##### Texto do exercício

Em Ubá, Minas Gerais, a aposta em professores de apoio — um profissional a mais em sala de aula — conduziu as turmas do segundo ano do ensino fundamental a um índice surpreendente: 93% dos alunos apresentaram nível de aprendizagem médio ou alto em matemática neste primeiro semestre. No ano passado, o mesmo desempenho só era alcançado por 30% dos estudantes. Em língua portuguesa, a proporção de crianças na mesma etapa escolar com desempenho equivalente passou de 10% para 68%.

— Além da contratação de 270 professores de apoio (um crescimento de 30% de docentes na rede), fizemos um planejamento pedagógico com acompanhamento semanal e promovemos muitas capacitações — conta o secretário de Educação da cidade, Samuel Gazolla Lima. As medições de Ubá foram feitas em parceria com pesquisadores do Centro de Políticas Públicas e Avaliação da Educação (CAEd) da Universidade Federal de Juiz de Fora. A escala tem parâmetros para níveis muito baixo, baixo, médio e alto. OCA Edé hoje um dos principais pontos de apoio para redes municipais e estaduais avaliarem o desenvolvimento dos alunos após os abalos da pandemia. Hoje, ele auxilia 10 estados e 20 municípios, além de fornecer uma plataforma para o Ministério da Educação que tem 5 milhões de alunos cadastrados e está disponível para qualquer professor.

— Dá para fazer a avaliação da rede, da escola ou da turma. Com ela, é possível organizar estratégias de agrupamento. Ou seja, o professor junta alunos não por idade ou por etapa escolar, mas por deficiência de aprendizagem —afirma Nara Salles, pesquisadora do CAEd, responsável pelos projetos em parceria com o MEC.

“Alfabetômetro”

A rede de Caruaru, em Pernambuco, também tem acompanhado o desempenho de seus alunos com apoio técnico do CAEd. Preocupada em garantir que nenhuma criança tivesse a capacidade de ler e escrever prejudicada pela pandemia, foi criado um “alfabetômetro”, que nada mais é do que um painel na sala da secretária municipal de Educação, atualizado acada fim de bimestre coma quantidade de crianças alfabetizadas. Ele mostra, por exemplo, que o ano começou com 48% dos alunos de 3º ano sem dominar as letras. Neste momento, isso já caiu para 30%. No 4º, foi de 35% para 21%.

##########
##### Dados apresentados

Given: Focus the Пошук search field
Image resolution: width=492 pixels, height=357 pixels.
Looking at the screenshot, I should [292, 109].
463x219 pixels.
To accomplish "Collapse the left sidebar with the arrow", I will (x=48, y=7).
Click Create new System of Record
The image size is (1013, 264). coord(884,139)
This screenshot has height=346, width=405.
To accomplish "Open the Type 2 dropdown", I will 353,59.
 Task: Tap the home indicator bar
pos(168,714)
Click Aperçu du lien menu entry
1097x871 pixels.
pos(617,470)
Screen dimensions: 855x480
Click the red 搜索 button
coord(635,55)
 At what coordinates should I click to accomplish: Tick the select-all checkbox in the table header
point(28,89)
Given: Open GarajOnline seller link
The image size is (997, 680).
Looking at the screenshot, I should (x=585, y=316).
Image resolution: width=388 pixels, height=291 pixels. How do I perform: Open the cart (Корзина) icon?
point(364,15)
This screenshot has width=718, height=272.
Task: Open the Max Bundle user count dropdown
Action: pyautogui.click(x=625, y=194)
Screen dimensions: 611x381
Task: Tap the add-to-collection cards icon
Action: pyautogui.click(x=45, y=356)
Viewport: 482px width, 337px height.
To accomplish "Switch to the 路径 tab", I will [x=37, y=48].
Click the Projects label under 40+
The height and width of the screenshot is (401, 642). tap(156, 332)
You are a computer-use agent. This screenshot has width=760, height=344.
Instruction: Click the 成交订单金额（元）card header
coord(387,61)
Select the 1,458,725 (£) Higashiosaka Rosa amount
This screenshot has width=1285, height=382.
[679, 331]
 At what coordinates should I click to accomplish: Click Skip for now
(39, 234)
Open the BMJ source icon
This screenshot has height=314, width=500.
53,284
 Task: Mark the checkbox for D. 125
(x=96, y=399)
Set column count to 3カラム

##########

Objetivo do exercício:
Reproduza o trecho do texto sobre a aprendizagem em Ubá e Caruaru que começa em "A rede de Caruaru, em" e termina em "35% para 21%.".

Resposta:
A rede de Caruaru, em Pernambuco, também tem acompanhado o desempenho de seus alunos com apoio técnico do CAEd. Preocupada em garantir que nenhuma criança tivesse a capacidade de ler e escrever prejudicada pela pandemia, foi criado um “alfabetômetro”, que nada mais é do que um painel na sala da secretária municipal de Educação, atualizado acada fim de bimestre coma quantidade de crianças alfabetizadas. Ele mostra, por exemplo, que o ano começou com 48% dos alunos de 3º ano sem dominar as letras. Neste momento, isso já caiu para 30%. No 4º, foi de 35% para 21%.